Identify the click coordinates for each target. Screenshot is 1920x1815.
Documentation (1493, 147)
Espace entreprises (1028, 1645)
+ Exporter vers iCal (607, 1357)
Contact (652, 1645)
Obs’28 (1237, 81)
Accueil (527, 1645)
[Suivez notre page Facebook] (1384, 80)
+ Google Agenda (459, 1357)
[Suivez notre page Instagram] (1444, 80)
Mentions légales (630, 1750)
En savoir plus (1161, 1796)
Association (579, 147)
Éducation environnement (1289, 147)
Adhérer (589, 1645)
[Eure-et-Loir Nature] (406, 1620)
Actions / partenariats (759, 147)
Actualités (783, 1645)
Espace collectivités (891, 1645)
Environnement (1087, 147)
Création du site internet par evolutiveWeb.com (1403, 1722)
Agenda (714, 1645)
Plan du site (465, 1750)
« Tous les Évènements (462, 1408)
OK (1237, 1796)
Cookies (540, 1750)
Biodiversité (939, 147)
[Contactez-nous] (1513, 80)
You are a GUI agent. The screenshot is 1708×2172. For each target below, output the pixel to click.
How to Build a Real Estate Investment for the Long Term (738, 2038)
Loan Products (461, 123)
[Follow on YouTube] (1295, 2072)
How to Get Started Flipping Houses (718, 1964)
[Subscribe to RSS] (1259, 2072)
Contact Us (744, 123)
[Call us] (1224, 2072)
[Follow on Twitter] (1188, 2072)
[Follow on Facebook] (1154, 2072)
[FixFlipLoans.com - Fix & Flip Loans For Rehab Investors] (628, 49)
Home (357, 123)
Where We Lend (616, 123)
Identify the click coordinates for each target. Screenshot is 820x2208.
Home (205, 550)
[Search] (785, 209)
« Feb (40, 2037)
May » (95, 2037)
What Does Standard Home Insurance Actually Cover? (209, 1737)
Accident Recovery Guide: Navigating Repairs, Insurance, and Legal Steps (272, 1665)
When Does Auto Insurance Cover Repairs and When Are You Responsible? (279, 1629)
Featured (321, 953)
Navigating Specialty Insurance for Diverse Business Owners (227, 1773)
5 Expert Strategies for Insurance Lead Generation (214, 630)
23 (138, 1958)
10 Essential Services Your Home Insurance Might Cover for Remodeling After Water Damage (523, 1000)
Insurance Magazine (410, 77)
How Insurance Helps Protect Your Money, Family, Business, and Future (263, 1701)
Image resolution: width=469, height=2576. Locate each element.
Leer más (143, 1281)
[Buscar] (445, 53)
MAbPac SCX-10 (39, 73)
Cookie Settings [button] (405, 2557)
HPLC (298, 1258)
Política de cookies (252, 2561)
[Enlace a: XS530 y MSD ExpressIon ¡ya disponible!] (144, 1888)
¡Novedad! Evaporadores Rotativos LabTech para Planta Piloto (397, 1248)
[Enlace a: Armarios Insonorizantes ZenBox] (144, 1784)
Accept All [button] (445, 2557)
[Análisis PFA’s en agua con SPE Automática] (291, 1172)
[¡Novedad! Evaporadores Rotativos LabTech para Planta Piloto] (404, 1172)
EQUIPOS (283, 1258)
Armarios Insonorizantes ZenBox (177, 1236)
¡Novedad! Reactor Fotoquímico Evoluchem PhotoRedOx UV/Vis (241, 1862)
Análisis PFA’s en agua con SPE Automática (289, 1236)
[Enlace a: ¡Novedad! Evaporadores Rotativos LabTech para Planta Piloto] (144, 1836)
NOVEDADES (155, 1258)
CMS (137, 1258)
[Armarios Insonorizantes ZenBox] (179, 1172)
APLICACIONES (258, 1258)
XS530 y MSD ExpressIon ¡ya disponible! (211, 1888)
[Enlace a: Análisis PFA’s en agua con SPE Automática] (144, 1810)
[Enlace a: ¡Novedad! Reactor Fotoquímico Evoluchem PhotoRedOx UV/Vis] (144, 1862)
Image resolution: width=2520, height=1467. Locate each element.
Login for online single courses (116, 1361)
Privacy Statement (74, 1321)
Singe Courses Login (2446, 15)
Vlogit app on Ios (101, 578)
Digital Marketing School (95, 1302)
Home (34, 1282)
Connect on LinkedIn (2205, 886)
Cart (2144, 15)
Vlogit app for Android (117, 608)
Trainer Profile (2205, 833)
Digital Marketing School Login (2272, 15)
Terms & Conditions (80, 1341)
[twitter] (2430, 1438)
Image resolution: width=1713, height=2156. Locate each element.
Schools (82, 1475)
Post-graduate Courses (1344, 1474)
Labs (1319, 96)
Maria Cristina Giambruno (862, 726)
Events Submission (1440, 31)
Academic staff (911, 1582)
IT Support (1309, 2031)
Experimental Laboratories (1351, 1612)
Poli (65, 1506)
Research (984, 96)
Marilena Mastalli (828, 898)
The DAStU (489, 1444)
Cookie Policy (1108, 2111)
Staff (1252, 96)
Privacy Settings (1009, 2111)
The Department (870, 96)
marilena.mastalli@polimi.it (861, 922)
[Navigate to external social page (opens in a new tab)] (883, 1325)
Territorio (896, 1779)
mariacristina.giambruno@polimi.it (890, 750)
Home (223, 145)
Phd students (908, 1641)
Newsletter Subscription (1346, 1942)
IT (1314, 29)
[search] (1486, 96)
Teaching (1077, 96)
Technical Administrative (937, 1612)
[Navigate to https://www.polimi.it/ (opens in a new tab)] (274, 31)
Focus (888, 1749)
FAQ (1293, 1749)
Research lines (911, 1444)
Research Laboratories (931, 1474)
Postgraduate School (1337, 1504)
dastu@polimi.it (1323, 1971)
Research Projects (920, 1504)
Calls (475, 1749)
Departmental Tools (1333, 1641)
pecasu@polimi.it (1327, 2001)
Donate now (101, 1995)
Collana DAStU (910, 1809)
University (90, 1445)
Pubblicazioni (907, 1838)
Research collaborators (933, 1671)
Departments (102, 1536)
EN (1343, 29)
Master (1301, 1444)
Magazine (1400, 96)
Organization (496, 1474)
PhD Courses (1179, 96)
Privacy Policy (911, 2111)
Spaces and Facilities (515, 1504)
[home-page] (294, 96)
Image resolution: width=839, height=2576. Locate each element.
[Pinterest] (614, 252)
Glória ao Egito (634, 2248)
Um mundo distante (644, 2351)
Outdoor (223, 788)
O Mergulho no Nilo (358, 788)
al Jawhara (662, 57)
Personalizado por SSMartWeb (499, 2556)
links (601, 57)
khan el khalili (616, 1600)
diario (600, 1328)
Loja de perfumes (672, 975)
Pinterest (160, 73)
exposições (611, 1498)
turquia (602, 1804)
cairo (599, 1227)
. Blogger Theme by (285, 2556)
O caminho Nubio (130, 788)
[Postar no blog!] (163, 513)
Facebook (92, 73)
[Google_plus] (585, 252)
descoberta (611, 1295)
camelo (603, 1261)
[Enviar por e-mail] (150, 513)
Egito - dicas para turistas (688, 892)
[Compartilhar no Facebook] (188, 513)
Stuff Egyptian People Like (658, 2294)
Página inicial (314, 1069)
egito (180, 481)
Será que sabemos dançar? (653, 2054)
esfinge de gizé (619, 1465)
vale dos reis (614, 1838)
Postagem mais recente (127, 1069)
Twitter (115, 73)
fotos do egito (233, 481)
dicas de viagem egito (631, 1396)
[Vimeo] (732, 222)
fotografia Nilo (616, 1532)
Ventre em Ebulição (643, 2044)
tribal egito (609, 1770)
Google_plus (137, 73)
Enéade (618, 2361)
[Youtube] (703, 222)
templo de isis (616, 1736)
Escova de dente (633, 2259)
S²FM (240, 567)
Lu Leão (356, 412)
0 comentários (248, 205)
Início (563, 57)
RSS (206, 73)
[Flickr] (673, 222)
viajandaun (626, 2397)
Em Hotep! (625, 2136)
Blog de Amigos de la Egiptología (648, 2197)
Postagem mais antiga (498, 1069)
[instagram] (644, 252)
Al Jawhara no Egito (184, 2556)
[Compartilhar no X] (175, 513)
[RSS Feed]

******

Among the entries above, find the line with "Éducation environnement (1289, 147)" and the line with "Loan Products (461, 123)"; give again exactly these two lines and all lines between them.

__Response area__:
Éducation environnement (1289, 147)
Adhérer (589, 1645)
[Eure-et-Loir Nature] (406, 1620)
Actions / partenariats (759, 147)
Actualités (783, 1645)
Espace collectivités (891, 1645)
Environnement (1087, 147)
Création du site internet par evolutiveWeb.com (1403, 1722)
Agenda (714, 1645)
Plan du site (465, 1750)
« Tous les Évènements (462, 1408)
OK (1237, 1796)
Cookies (540, 1750)
Biodiversité (939, 147)
[Contactez-nous] (1513, 80)
You are a GUI agent. The screenshot is 1708×2172. For each target below, output the pixel to click.
How to Build a Real Estate Investment for the Long Term (738, 2038)
Loan Products (461, 123)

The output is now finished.